POLICE ALLOW ATTACK ON CHRISTIANS — Homes and stores belonging to Christians were looted and burned and a partially built church was destroyed May 11 by a mob that emerged from Friday prayers at a mosque in Bimha, Egypt. Despite previous warning about the possible rampage, security forces only acted after the riot ended, establishing a perimeter around the village that prevented journalists from seeing the damage.

Ten villagers were hospitalized, two in critical condition, according to “Free Copts,” an organization that monitors persecution of Egypt’s indigenous Coptic Christian community. After the violence, authorities imposed a curfew on Christian residents.

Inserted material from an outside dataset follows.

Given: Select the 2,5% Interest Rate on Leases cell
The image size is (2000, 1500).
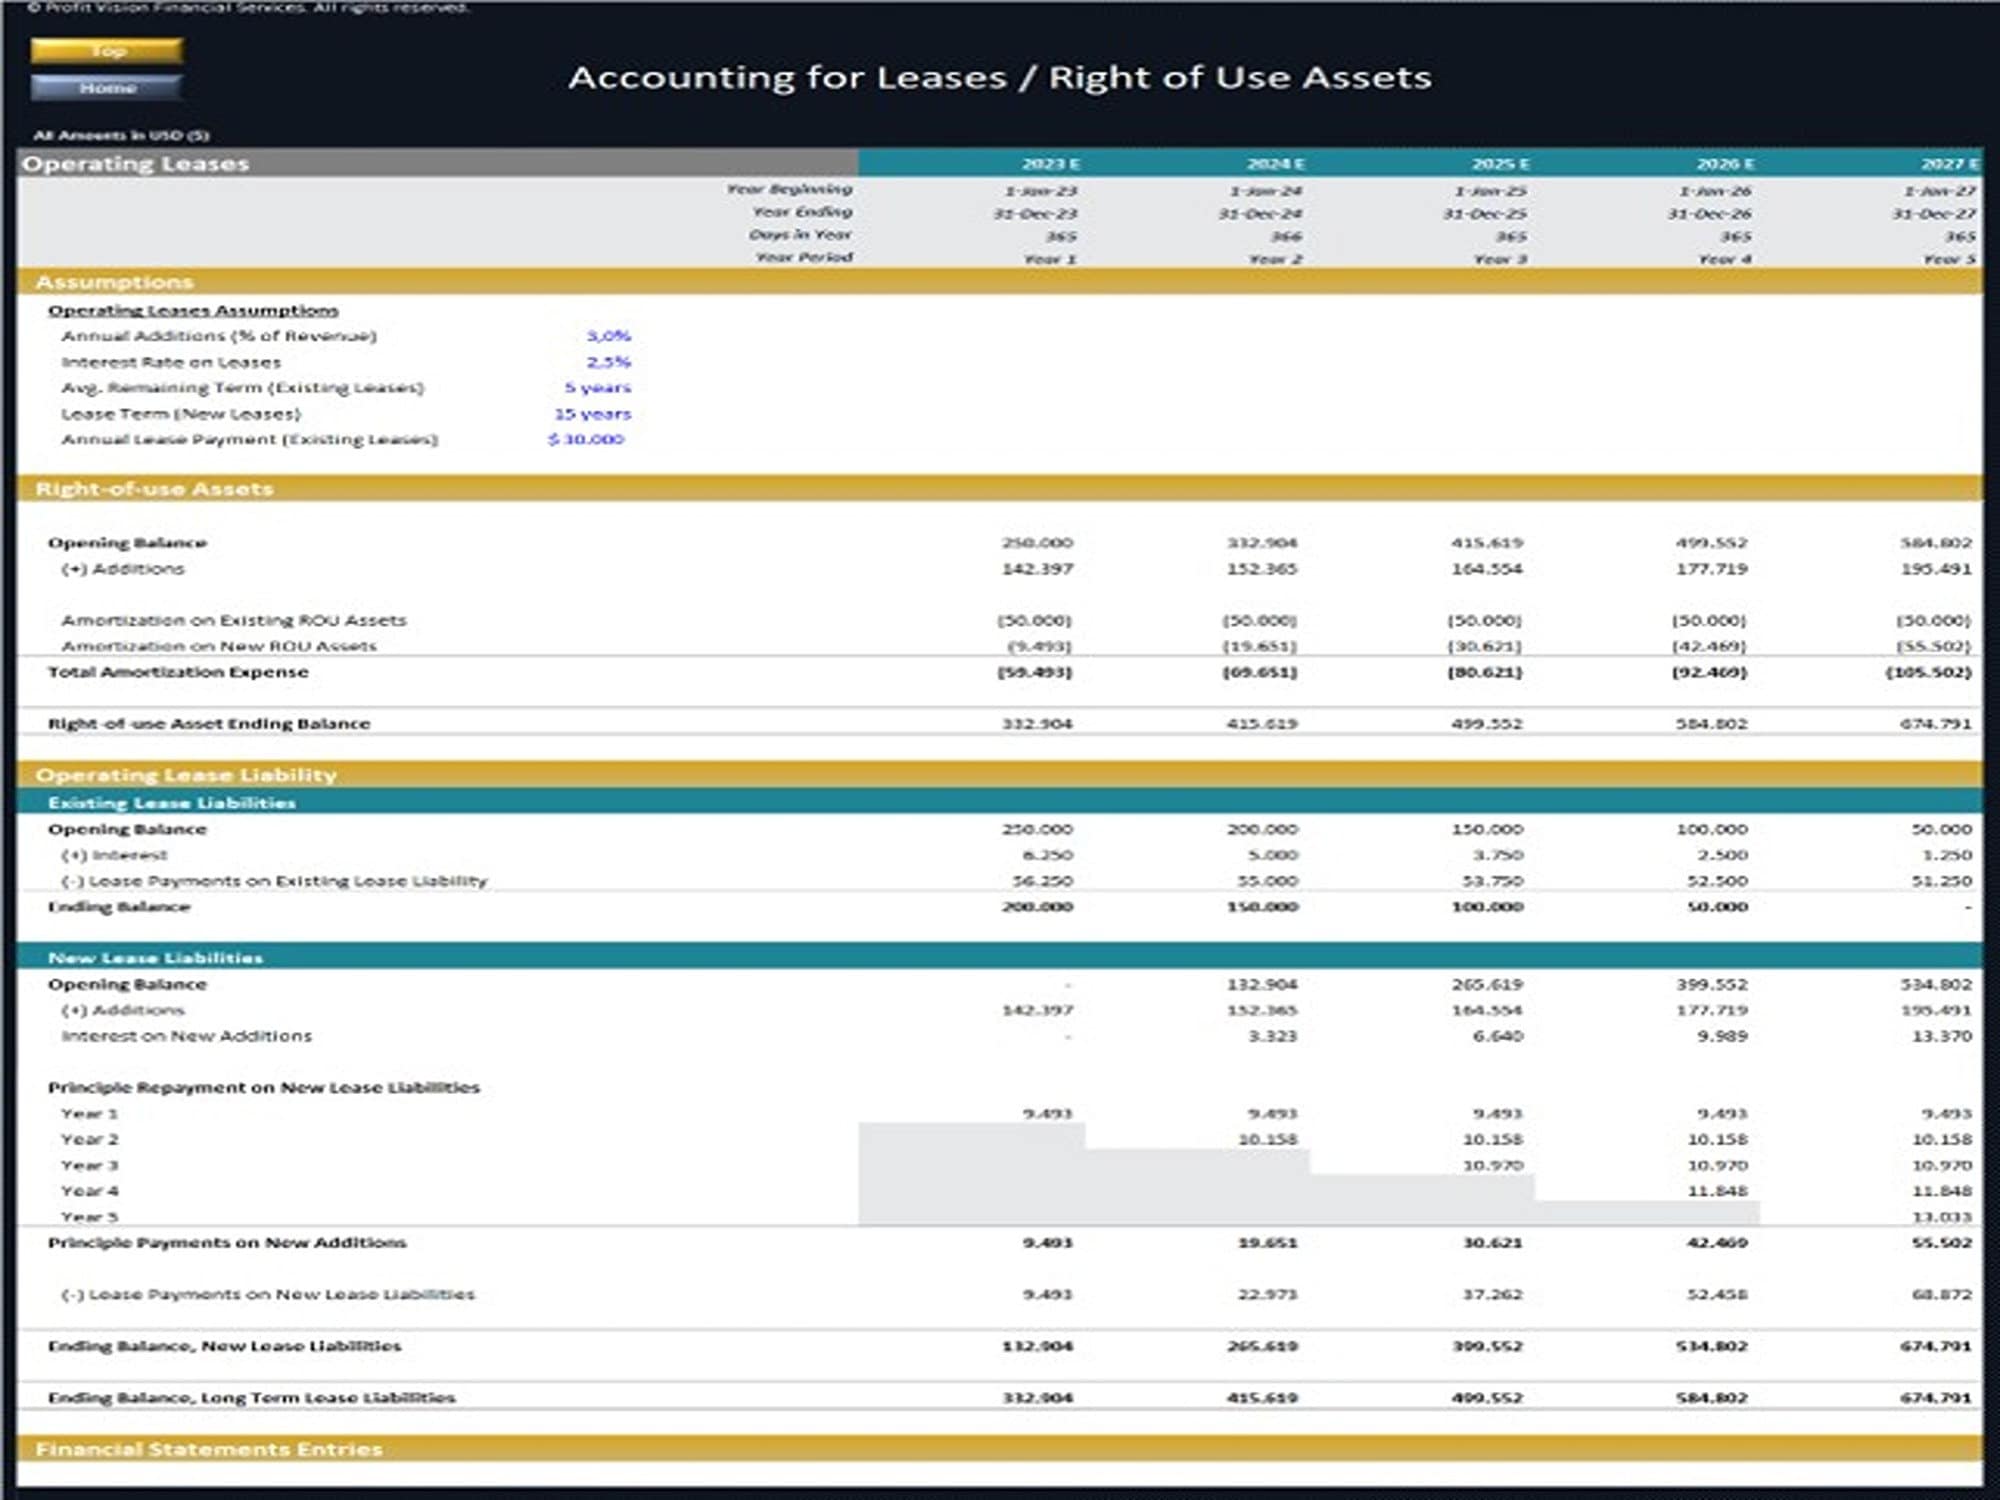Looking at the screenshot, I should point(607,363).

Pamphlets distributed before the violence called on Muslim residents to “rise for jihad” after prayers, stirring a mob, “armed with everything from machetes to containers of kerosene,” to attack Christian properties, according to Egypt’s Al Ahram news service. Police questioned 35 alleged perpetrators and then arrested a Christian man on charges of throwing a bag of flammable liquid into a Muslim prayer area the previous weekend.

“As with other Muslim pogroms over the past decade, the pogrom in Bimha was premeditated, organized, very violent and perpetrated not by members of militant organizations but by local ‘ordinary’ Muslims who had been incited in local mosques during Friday ‘prayers’ to wage jihad and terror against their Christian neighbors in order to ensure their subjugation,” said Elizabeth Kendal of the World Evangelical Alliance’s Religious Liberty Commission. “The tragedy in Bimha takes Egypt another step backward into religious apartheid [and] presents Egyptians with yet another precedent which demonstrates that Copts can be terrorized, robbed and killed with impunity.”